L'enjeu, c'est le sort d'URW, un géant mondial du commerce qui détient notamment le Forum des Halles et se trouve en plein marasme face à la crise sanitaire du coronavirus. Ses revenus ont chuté et son cours de Bourse est au plus bas depuis plus de 20 ans.
"La direction a failli, c'est un constat absolument unanime sur la place", a déclaré vendredi Léon Bressler, ancien patron d'Unibail, qui vient d'engager le combat contre les actuels dirigeants.
"Il nous a fallu agir pour sauver une entreprise qui n'a plus de cap", a insisté M. Bressler, lors d'une conférence de presse.
Celle-ci marquait l'apogée d'une semaine de lutte entre les dirigeants actuels et leurs deux opposants, M. Bressler et l'homme d'affaires bien plus médiatique, Xavier Niel, le fondateur de l'opérateur Free..
Stratégique, le combat est aussi médiatique. Les deux opposants, qui détiennent ensemble un peu plus de 5% du groupe, ont lancé les hostilités en fin de semaine dernière par une grande interview au Figaro.
Ils y annonçaient leur intention de s'opposer à une énorme augmentation de capital, de 3,5 milliards d'euros. Elle vise à préserver la solidité financière du groupe mais va aussi mécaniquement réduire sa valeur pour les actionnaires actuels.
"Accident industriel"
En réalité, le désaccord est bien plus profond car il touche à la grande opération menée par Unibail ces dernières années, le rachat pour une vingtaine de milliards d'euros de l'anglo-saxon Westfield.

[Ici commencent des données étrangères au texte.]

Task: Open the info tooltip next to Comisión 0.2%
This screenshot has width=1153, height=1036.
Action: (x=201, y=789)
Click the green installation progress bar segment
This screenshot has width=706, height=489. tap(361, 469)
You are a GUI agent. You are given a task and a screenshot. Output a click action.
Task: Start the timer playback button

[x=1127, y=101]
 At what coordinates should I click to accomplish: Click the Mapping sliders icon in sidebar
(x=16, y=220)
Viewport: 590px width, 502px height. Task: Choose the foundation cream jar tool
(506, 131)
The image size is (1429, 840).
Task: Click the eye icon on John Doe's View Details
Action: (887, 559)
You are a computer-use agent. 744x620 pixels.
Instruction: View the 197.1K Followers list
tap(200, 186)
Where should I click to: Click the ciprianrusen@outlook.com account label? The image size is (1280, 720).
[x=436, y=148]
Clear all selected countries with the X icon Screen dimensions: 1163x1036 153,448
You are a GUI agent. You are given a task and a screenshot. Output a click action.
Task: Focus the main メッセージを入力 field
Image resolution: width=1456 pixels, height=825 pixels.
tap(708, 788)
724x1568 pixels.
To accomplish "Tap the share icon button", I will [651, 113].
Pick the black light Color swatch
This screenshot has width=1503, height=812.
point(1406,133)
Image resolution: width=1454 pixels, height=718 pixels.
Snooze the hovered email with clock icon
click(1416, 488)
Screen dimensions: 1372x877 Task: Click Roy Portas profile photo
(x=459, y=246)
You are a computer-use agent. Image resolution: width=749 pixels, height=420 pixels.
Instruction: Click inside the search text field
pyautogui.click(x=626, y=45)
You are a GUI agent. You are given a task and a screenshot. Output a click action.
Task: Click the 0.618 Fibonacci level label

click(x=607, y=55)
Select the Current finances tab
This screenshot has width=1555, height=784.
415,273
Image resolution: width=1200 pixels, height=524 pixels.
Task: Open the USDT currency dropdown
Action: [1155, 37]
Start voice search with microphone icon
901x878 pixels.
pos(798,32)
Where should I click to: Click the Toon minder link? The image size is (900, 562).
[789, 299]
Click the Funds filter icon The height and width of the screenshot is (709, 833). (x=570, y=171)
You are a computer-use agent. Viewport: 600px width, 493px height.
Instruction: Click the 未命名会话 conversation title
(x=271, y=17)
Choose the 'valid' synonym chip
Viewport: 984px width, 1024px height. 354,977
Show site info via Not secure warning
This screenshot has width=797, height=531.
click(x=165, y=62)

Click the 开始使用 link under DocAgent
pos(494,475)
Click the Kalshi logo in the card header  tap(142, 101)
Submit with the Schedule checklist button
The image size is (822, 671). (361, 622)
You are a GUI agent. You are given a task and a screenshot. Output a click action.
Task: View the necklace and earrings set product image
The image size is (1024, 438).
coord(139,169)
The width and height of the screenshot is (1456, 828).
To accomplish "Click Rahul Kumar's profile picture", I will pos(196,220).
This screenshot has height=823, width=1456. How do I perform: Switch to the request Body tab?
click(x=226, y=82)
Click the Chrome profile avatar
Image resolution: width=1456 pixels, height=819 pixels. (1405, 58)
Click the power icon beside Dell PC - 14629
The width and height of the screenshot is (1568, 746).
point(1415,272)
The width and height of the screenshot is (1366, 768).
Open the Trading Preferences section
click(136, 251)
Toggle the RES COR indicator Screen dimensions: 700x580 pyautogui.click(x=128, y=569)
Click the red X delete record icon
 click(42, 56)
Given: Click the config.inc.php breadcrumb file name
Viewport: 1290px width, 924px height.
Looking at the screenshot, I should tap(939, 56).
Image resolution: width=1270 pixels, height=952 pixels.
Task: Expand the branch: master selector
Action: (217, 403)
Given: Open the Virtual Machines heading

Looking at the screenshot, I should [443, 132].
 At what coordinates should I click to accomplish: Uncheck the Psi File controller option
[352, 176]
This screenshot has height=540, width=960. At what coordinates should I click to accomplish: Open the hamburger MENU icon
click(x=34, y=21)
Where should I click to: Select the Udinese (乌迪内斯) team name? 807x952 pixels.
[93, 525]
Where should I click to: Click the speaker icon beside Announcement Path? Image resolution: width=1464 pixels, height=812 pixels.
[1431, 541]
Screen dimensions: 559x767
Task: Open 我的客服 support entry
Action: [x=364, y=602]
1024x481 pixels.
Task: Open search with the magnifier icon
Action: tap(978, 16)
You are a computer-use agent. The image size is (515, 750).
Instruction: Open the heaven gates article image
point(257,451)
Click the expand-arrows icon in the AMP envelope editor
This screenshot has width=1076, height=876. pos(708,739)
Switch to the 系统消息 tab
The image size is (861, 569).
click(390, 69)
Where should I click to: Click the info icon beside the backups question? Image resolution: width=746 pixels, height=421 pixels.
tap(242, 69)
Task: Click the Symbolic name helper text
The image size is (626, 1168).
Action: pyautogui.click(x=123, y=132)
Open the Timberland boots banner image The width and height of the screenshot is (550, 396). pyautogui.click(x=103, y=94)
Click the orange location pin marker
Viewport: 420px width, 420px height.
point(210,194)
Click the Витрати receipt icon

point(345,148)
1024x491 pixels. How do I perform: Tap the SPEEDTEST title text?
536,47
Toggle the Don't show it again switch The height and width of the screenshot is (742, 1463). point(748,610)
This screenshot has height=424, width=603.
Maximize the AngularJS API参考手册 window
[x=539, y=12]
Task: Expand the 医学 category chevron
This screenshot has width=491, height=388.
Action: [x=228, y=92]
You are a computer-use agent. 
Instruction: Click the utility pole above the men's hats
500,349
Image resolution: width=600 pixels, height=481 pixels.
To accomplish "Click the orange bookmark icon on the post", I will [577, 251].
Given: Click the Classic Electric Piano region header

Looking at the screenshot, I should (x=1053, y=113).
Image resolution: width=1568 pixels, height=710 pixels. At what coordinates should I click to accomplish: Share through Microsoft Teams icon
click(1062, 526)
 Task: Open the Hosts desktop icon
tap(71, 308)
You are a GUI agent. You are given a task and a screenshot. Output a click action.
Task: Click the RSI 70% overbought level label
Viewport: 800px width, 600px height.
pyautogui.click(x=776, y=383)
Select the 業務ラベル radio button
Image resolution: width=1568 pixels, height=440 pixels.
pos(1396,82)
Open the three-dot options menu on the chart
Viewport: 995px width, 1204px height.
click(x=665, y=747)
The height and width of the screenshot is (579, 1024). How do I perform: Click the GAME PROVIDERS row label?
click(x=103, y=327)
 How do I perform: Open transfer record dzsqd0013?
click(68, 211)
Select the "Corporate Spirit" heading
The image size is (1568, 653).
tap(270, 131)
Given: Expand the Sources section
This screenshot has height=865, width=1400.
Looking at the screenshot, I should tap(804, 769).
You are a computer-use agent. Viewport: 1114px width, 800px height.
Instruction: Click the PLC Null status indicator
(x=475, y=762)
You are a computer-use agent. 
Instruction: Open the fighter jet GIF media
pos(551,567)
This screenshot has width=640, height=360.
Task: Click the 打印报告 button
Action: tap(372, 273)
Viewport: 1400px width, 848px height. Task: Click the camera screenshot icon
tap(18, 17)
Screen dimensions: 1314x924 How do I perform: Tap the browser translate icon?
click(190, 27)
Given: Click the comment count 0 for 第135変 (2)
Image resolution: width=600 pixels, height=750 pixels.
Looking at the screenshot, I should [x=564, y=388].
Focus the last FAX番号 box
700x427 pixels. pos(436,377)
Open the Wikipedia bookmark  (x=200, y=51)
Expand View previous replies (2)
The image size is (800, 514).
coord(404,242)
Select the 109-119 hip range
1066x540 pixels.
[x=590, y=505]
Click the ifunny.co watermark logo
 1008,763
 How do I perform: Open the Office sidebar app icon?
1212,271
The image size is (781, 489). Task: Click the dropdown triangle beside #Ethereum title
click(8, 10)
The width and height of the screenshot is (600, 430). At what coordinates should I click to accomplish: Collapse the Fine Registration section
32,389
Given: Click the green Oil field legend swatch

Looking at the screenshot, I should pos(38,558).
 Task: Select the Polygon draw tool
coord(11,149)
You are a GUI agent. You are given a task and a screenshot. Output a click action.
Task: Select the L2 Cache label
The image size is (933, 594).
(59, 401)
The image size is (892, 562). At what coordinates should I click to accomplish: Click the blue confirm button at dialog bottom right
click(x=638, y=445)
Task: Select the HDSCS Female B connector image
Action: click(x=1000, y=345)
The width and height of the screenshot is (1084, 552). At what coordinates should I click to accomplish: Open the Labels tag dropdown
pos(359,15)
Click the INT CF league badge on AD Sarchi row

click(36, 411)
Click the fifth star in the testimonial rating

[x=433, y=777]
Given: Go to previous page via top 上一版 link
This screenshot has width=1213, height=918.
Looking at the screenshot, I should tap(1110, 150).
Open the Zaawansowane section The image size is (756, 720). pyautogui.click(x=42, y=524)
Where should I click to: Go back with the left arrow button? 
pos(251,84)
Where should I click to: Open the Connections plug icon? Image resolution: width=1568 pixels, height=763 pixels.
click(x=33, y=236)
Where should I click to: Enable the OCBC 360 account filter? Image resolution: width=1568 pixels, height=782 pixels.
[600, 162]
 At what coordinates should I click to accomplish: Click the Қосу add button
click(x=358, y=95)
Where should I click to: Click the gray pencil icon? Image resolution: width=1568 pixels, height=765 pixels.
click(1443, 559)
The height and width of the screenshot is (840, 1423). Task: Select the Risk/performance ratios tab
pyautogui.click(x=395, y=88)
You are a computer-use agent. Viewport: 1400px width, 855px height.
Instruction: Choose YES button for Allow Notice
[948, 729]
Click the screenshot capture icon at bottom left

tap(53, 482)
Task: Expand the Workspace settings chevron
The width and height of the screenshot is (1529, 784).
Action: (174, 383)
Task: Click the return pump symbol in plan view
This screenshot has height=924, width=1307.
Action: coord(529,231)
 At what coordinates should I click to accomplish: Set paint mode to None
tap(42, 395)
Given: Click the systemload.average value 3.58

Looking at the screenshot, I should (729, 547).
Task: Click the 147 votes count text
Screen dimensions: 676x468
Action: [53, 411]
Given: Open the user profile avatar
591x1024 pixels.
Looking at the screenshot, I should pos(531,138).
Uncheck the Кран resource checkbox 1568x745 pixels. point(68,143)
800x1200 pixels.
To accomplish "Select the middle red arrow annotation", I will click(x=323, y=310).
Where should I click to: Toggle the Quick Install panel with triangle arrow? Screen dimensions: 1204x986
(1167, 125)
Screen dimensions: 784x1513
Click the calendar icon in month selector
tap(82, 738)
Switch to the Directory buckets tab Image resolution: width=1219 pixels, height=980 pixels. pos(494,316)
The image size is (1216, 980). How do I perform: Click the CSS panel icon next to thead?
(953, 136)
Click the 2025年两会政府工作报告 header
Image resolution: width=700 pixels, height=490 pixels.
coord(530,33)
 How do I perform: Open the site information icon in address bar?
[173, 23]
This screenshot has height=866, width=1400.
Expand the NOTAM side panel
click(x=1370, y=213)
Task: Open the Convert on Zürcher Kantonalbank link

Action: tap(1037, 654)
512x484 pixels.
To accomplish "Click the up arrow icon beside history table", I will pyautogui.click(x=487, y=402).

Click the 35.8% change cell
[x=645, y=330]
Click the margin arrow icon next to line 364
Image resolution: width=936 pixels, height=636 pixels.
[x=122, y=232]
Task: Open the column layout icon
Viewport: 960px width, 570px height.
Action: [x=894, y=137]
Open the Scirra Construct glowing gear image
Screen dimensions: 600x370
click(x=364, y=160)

Cette acquisition lui a permis de mettre un pied aux Etats-Unis, mais "c'est l'un des plus grands accidents industriels français, tous secteurs confondus, depuis 25 ans", a jugé vendredi M. Bressler.
Si ce rachat a fait changer Unibail de dimensions financière et internationale, il l'a aussi contraint à d'importantes cessions pour équilibrer son portefeuille, et son titre n'a cessé de décliner depuis l'annonce de l'opération voici près de trois ans.
Les opposants proposent donc de se débarrasser purement et simplement de tous les centres acquis aux Etats-Unis, d'ici deux ou trois ans. Et, selon eux, avec l'argent récupéré, il n'y aura aucun besoin d'une augmentation de capital.
Pour l'actuelle direction, c'est inacceptable. Comment revenir sur l'opération la plus emblématique du groupe, voire du secteur, depuis une dizaine d'années ?
A leur tour, les dirigeants d'URW ont multiplié les interventions médiatiques ces derniers jours. Interview au Figaro, là aussi, puis passages dans de multiples radios.
Ils dénoncent "un pari fou", selon les termes employés mercredi par Christophe Cuvillier, président du directoire d'URW, sur BFM Business.
Conclusion le 10 novembre
L'actuel patron souligne l'aspect profondément incertain des propositions des deux opposants, en pleine crise sanitaire et économique. Peut-on miser sur une revente en masse des centres américains alors que l'épidémie bat son plein et que l'on s'interroge encore sur l'ampleur de ses conséquences économiques?
Les opposants proposent "un grand saut dans l'inconnu", a martelé M. Cuvillier. "Ils le reconnaissent, il n'y a pas de marché aujourd'hui."
"Nous pensons que c'est faire prendre un grave risque à l'entreprise", a-t-il insisté, estimant que l'augmentation de capital permettrait d'"agir tout de suite".
Le lutte se fixe donc sur cette augmentation, ce qui contribue à son intensité. En effet, le temps presse pour les deux camps car l'opération doit être approuvée - ou non - par une assemblée générale le 10 novembre.
L'issue est incertaine car l'augmentation devra obtenir au moins deux tiers des voix des investisseurs présents.
URW peut, a priori, compter sur les grandes banques qui ont d'ores et déjà promis de souscrire à l'augmentation de capital, dont son premier actionnaire, la banque Goldman Sachs.
Mais celle-ci détient à peine plus de 10% du groupe, dont l'actionnariat est particulièrement éclaté. C'est donc un combat pied à pied qui s'annonce où il s'agira de se montrer en position de force.
Les opposants sont "submergés par le soutien de centaines de petits actionnaires", a assuré vendredi M. Bressler, évoquant des messages "sympathiques" du côté des plus gros.